Disclosed embodiments may involve transmitting first data 240a representing the trained first model 230a to the one or more server computers 120 though the communication network 130. By sending the first data 240a representing the trained first model 230a (acquired by performing the training locally) as opposed to sending the training dataset 228a to the one or more servers 120 for training, a user's data privacy may be safeguarded. Similarly, as seen in FIG. 3, other vehicles 110b-n may generate their own data (e.g., second data 240b, third data 240c, nth data 240n) that may subsequently be transmitted to the one or more servers 120.

Disclosed embodiments may involve obtaining, as the first data 240a, a gradient 232a between the first model 210a prior to the training and the first model 230a subsequent to the training. A gradient 232a as used in this disclosure may include update parameters (e.g., weights) representing the differences between the first model 210a and the trained first model 230a. By sending only the gradient 232a and not the entirety of the updated/trained model 230a, a transmission overhead may be reduced thereby improving performance of the communication network 130. Similarly, other vehicles 110b-n may obtain, as their respective data 240b-n, gradients 232b-n between their respective edge models 210b-n and trained edge models 230b-n that may subsequently be transmitted to the one or more servers 120.

> _DATASET EXCERPT_:
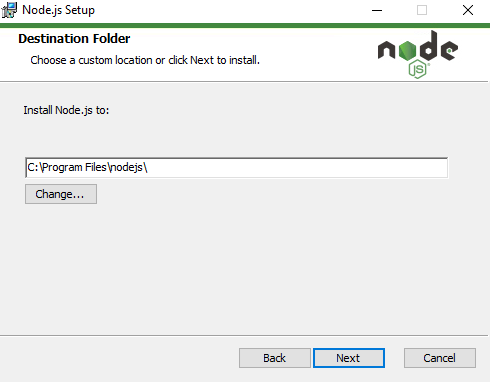Click the 'Choose a custom location' subtitle
The height and width of the screenshot is (382, 490).
[x=145, y=60]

> _GIVEN INSTRUCTION_: In the excerpt on training vehicle models, why are only the gradients sent to the servers rather than the whole trained model? Answer in one to three sentences. You won't need the material here.

> _RESPONSE TO THIS EXERCISE_: Sending only the gradient instead of the entire updated model reduces transmission overhead. That improves the performance of the communication network.